> [TEXT PASSAGE]
The foreign key user_ob_code links each soil record to a
specific plot observation when used. horizon is a required
field that identifies the soil horizon being described.
Stem Data
The Stem Data loader table is used to describe individual plant stems measured at a plot. This table supports detailed tree/shrub demographic data collection, including stem diameter, height, location, and health status.
The primary key is user_sc_code, which is the stem count
identifier. The required foreign key user_tm_code links
each stem record to a specific taxon observation in the strata cover
table, associating stems with their species identification.
Data Validation
Validating that your data conform to the VegBank schema is an important step to a successful data upload. Of course, validation occurs before ingest into the database, and some validation is also done by the API, but users often benefit from getting easy to read validation results prior to even attempting a data upload.
The vb_validate family of functions will check for the
presence of required fields, unique fields, and cross-check required
foreign keys across tables.
To validate your plot observations data before submitting, you pass
all of your loader tables as data.frames to the appropriate
arguments in vb_validate_plot_observations.
vb_validate_plot_observations(plot_observations = plots,
projects = projects,
parties = party,
contributors = contrib,
disturbances = dist,
community_classifications = comm,
strata_cover_data = strata_cover,
taxon_interpretations = tax,
strata = strata)If there are issues in the data, the validator will return output that looks like this:
✖ disturbances.user_ob_code values not found in plot_observations.user_ob_code: DO001, DO002, DO003
ℹ soils table not provided - skipping validation
ℹ stem_data table not provided - skipping validation
ℹ references table not provided - skipping validation
In this example, user_ob_code in the
disturbances table contains values that are not found in
user_ob_code in plot_observations. As
described in the disturbances section of the loader tables requirements
above, all values in this foreign key must be present in
user_ob_code in the plot observations loader table.

Recorded data
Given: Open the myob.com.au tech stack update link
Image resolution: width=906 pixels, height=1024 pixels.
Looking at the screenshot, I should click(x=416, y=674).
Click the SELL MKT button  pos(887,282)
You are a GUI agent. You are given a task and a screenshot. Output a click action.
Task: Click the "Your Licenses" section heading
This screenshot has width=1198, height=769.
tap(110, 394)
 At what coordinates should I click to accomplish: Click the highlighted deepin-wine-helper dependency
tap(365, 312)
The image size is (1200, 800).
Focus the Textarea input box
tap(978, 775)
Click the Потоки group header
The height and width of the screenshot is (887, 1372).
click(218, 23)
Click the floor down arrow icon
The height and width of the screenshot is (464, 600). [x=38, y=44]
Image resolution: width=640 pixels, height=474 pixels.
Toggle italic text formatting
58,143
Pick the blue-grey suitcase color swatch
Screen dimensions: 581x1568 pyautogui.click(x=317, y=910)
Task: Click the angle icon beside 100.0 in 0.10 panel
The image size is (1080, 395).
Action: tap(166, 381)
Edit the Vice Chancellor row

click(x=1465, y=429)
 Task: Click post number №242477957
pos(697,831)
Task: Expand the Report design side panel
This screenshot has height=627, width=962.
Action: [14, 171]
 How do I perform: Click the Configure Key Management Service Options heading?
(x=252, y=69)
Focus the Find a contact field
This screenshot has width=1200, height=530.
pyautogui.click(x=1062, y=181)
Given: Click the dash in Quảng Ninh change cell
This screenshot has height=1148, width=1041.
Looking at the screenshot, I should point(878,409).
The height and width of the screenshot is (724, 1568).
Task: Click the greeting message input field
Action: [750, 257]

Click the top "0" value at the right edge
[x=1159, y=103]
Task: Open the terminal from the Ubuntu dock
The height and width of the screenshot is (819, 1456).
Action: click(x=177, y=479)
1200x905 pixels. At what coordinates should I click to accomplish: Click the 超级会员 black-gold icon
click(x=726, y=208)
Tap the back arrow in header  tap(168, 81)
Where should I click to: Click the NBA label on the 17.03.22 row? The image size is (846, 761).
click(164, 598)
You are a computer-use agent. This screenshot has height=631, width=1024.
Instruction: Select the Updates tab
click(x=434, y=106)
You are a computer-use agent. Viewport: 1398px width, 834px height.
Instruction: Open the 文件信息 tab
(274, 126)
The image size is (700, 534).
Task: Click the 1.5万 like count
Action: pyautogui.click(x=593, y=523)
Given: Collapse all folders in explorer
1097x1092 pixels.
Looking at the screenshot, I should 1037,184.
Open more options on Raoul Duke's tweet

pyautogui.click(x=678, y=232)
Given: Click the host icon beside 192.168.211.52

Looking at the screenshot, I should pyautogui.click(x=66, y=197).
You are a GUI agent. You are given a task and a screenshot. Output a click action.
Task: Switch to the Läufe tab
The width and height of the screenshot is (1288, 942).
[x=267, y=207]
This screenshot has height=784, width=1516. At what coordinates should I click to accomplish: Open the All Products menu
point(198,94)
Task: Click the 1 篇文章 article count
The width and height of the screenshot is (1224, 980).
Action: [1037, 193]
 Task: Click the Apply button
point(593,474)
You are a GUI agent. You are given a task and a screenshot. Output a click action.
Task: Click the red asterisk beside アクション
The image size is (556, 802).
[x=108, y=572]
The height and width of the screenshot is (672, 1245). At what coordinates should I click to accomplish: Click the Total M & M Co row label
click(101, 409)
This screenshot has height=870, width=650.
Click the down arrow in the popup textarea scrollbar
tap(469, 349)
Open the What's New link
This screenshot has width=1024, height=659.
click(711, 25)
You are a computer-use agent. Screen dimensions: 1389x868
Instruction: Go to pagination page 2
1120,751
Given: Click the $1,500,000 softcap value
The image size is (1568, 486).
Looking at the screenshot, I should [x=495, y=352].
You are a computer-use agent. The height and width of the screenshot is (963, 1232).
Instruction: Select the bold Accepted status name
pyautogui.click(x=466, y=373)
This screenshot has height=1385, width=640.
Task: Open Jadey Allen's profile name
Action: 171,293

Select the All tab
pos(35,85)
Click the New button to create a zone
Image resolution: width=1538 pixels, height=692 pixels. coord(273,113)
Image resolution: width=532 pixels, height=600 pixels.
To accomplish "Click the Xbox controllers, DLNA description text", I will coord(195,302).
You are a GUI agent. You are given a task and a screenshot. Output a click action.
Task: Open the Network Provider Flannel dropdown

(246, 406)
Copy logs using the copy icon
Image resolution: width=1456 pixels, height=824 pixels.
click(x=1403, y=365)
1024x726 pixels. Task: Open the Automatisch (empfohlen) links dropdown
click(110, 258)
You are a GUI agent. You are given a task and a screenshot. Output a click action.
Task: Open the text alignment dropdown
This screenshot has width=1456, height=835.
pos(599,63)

> [GIVEN REQUEST 1]
Count the lines of the listing that contain the string "arrow", and reply with the number alone.
> [GIVEN REQUEST 2]
Continue the passage on VegBank loader tables and data validation from where it stops.
The text and the listing were taken from unrelated sources.

> [RESPONSE 1]
3

> [RESPONSE 2]
To correct this mistake, you would need to return to the code that
performed the data modeling to determine what the cause of the issue is.
It could be that the entire wrong column in the original data was mapped
to one of the two user_ob_codes, or it could be that there
are capitalization or white space issues that make the same code not be
recognized as equivalent across tables. Note that validation is case and
white space sensitive across all checks.
Data Upload
Once data are validated, you are ready to try to upload data. First you need to point your R session to the correct VegBank instance and set a token.
To do a test upload, point to the test instance.
vb_set_base_url("https://api-dev.vegbank.org")Next, get a token by logging into http://api-dev.vegbank.org/login.
After logging in, you should see a JSON document that contains an access
token and refresh token. The easiest way to get this information into R
is to select the “Raw Data” option in your browser (if available) to get
the plain text JSON. Copy this to your clipboard, and paste it into R to
save to the variable token. You’ll need to encase this
string in single quotes. Double quotes will give a
syntax error.
token <- '{"message":"Authorization successful","token":{"access_token":".......","refresh_token":"......."}}'Then set your token using:
vb_set_token(tokens = token)From here, uploading is easy using the
vb_upload_plot_observations() function. This function takes
as arguments data frames for each of the loader tables described above.
Note that not all loader tables are required.
To run the function, you’ll take the same data.frames
used in the validation section and pass them as arguments to the
function like below. Note the dry_run argument. This is a
way to do one final round of validation before inserting the data into
VegBank. Setting a dry run allows the API to go through all of the steps
except the very last insert call. If the dry run is successful, output
will display saying that rows were inserted (but they weren’t!). If it
is not successful, it will error and more work is needed to ensure the
loader tables conform to the required schema.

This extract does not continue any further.